Welcome to my World

Welcome to the domain different--to paraphrase from New Mexico's capital city of Santa Fe which bills itself "The City Different." Perhaps this space is not completely unique but my world shapes what I write as well as many other facets of my life. The four Ds figure prominently but there are many other things as well. Here you will learn what makes me tick, what thrills and inspires me, experiences that impact my life and many other antidotes, vignettes and journal notes that set the paradigm for Dierdre O'Dare and her alter ego Gwynn Morgan and the fiction and poetry they write. I sell nothing here--just share with friends and others who may wander in. There will be pictures, poems, observations, rants on occasion and sometimes even jokes. Welcome to our world!

Monday, October 26, 2020

Dylan had it right... Memoir Monday, pondering elections

 And I am speaking of Bob, not Thomas here, though perhaps there is some odd connection between them.

Fifty five years ago I'd recently registered to vote for the first time. It was exciting and I took it seriously from that day on. I think I have only missed one major election in all those decades, 1968  when I was in college at Flagstaff and so caught up in a mess of personal issues that I forgot to change my registration from the Verde Valley precinct I had lived in. 

I cannot recall the 1964 election being too contentious. LBJ was running to be elected in his own right after taking over from the fallen JFK just over a year earlier. Challenging him was Barry Goldwater, then a senator from Arizona. For the most part, Arizona has been a conservative state almost from the first. The only recent Democrat they went for was President Clinton. Not sure what this year holds.

Barry was supported and favored by the John Birch Society, many notches less given to violence than say The Proud Boys but still staunchly supporting the US Constitution and the "American Way"--whatever in hell that is!! In my rather enmeshed family, dad was determined Democrat and mom a Republican though she seldom said much about that. She'd followed the lead of her own father who was Republican even if a railroad man and union supporter.  I voted Democrat that year FWIW and have changed back and forth a number of times since. Now I go mainly Libertarian although some will call that wasting my vote. Still I do that to make a statement; I do not trust or really support either of the major parties and believe they are all "crooks" and much more interested in amassing wealth and power, both personally and for their close circles than governing by and for the people. 

There were protests and riots and such in the 60s. The Vietnam War was going on and a very disputed matter that was. The younger folks were well into "rock" which was becoming the anthem and music of protest and revolution for that time. Rodney King happened and Kent State and for awhile one might think real change was coming--but it really didn't, not much and not yet. Things settled back to a dull me first keeping on mode instead. 

Of course Bob Dylan and the earlier folk singers he emulated for a start such as Pete Segar,. Arlo Guthrie and others were about protest and justice and many ideas that resonate today. He sang, "The times they are a changin'." He was at least partly right; they were but not in one huge leap. Barriers fall in the 1960s that could never be erected again. Rules were wiped away and many were no longer intimiidated by the idea of challenging authority, whoever or whatever that might be. 

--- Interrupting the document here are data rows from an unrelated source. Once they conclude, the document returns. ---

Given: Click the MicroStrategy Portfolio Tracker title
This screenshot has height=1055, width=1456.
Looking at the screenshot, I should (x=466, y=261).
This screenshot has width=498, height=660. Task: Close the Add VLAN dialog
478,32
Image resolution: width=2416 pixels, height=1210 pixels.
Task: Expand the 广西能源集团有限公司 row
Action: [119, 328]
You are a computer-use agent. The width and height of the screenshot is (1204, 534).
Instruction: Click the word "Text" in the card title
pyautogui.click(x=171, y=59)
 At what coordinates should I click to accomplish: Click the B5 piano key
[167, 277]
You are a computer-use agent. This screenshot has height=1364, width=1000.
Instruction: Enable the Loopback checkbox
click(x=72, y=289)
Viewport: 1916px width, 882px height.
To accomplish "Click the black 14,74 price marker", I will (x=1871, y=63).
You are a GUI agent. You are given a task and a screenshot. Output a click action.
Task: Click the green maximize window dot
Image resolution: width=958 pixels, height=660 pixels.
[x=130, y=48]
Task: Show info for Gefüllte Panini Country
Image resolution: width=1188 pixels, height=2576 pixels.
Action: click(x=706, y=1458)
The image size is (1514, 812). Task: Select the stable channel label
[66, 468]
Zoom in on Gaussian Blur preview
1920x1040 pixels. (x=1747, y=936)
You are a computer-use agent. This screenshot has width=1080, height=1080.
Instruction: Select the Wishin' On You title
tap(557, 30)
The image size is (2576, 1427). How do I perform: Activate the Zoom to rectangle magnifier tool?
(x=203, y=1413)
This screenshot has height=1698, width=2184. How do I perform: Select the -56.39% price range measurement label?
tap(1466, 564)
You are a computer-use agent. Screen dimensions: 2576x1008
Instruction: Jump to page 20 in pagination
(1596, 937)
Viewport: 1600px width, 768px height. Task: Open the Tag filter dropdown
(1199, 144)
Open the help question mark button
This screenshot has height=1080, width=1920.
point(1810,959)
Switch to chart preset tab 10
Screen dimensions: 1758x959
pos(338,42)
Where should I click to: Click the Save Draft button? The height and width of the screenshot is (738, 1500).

I was far from an activist but once out by myself in college and life I drifted a few notches in that direction. A very liberal or progressive professor influenced me there for a couple of years. After my marriage I found myself,  really for the first time, in a much more conservative environment and absorbed that to some degree. Now I live under a peculiar crazy quilt of ideology and follow issues and sometimes people much more than party or label. 

I am horrified by the degree of raw virulent hatred I see in almost every direction. This is NOT how we make the world or any lives better. Looking back some five plus decades I can see no other time when the divisions were so enormous that it seems no one can bridge or start to heal them. This is frightening. For myself I really do not care; I will be out of here and this in due time, probably another decade or even less. But for my kids and grandkids and great grands coming along, I am very concerned. I fear they will not know the America and the life I knew. It was not perfect but it was always looking ahead, building on the past while working to be better--for everyone. 

My life was often hard, growing up in a one family depression where we were considered and treated like  the same kind of trash as anyone else who was poor and insignificant; race or color etc. really had very little bearing. You were part of the Upper Strata or you were shit. That is wrong; I agree and I see that, but it is sad to realize most do not recognize this is a class war and only partly about race or other labelable characteristic.  "Identity politics" is a wonderful method to divide and conquer, to keep the dissident masses fghting among themselves instead of going after the real enemy--that ubiquitous Power Structure. Would that all of us "Deplorables" could see how much better off we'd be to play us versus them on a much broader scale and cease to fight among ourselves over unreal differences that many are conned, misled or even brainwashed into falling for. 

We need some more voices like Bob Dylan to point a way and challenge everyone; he is old now like me and not reaching the millenials and later generations very well. Maybe somone will emerge but unless a third or other party hatches an amazing new leader who captures us with his/her charisma, passion and dauntless drive, I doubt I will see this. Will I be able to vote in aother election come 2024? My crystal ball is very clouded but I see nothing bright and alluring. Progress is not possible without change but sad to say, all change is NOT progress.